Can your software do all that?
I work with companies of various sizes and in diverse industries who have all implemented computerized accounting or ERP software. Some have integrated CRM, supply chain management, MRP or other software to address requirements peculiar to their industry or even their unique operation. One thing they all share in common is the need to maintain periodic budgeting and able to monitor their actual results from operations so they can compare it with the pre-defined budget, make adjustments to that budget (re-forecast) or make adjustments to operations based on the actual results and the intelligence gained from monitoring the budget process throughout the fiscal year.
Do all companies adhere to these budgeting and performance monitoring principals?
My experience shows that all companies have at least a rudimentary system where income and expense items are budgeted and fundamental results, such as profit and loss are forecasted and then compared with actual financial results from the accounting system.
Some companies have committed additional resources and effort to implement a more “purpose built” system with greater security and other enterprise level characteristics, such as multi-user, multi-entity capability and additional features that cannot easily be accomplished with a basic, usually spreadsheet based, solution.
There are many solutions available today including several in the small to medium size market (SMB).

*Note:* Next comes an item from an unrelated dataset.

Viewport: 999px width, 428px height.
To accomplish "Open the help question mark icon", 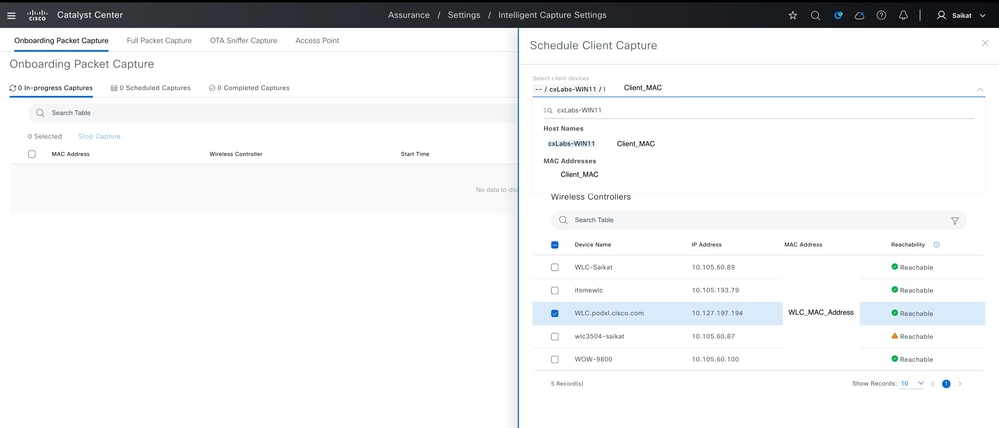I will pos(881,15).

These systems fulfill some of the basic requirements but the majority of them fall short of providing their users with the most important tools and capabilities. Others require extensive user programming or relying on outside consultants to build and maintain these systems.
Through experience gained from implementing budgeting systems and from actually using and evaluating various software solutions I’ve compiled a list of high level features and benefits that a budgeting, forecasting and business intelligence application should have.
Any company looking to implement a complete solution should be concerned with these top 10:
1. Must be delivered as a database application for better control and management.
2. Should have a system-generated integrated set of forecasted financial statements.
3. Must have a modular approach with a complete array of functions such as: revenue forecasting module with cost; operating expense module; personnel module; fixed assets module; loans and other debt module.
4. Must have driver-based forecasting, which is the ability to work with unlimited and varied types of drivers.
5. Must have the ability to allocate forecasted amounts to pre-defined accounts.
6. Its business intelligence and rules must be built-in and available to users to choose from and with no user programming required (formulas, links, etc.).
7. The application chosen must allow users to set up a chart of accounts representing the actual accounting system’s chart of accounts (or mirroring it).
8. There should be either a direct link or simple interface to the accounting or ERP software’s general ledger, where actual data can easily be populated in the budgeting software and immediately used in the analysis process, following the accounting period close.
9. Reports—both visual and alpha numeric—must be readily available and with minimal effort. All budgeted financial statements (with a minimum of Income Statement, Balance Sheet and Statement of Cash Flows) should mimic their actual financial statements produced by the actual accounting software.
10. The budgeting, forecasting and business intelligence software application needs to act as an extension of the accounting software or ERP system’s actual financial data.
These 10 “Must Have” features are especially important in smaller or medium sized organizations where resources are limited, yet business intelligence is critical and the decision making process must rely on solid and reliable tools.
When looking to implement a budgeting, forecasting and business intelligence solution make sure you carefully evaluate each software application and verify it includes these 10 critical features.
The benefits from having these features cannot be overemphasized. While some of these features are fundamental and expected, others are less common and will make the difference between properly performing the budgeting and analysis process or just getting through the process without really using the system for its true intended purpose.
Those who implement the right system know that their organization’s future financial health can greatly benefit from having these 10 features.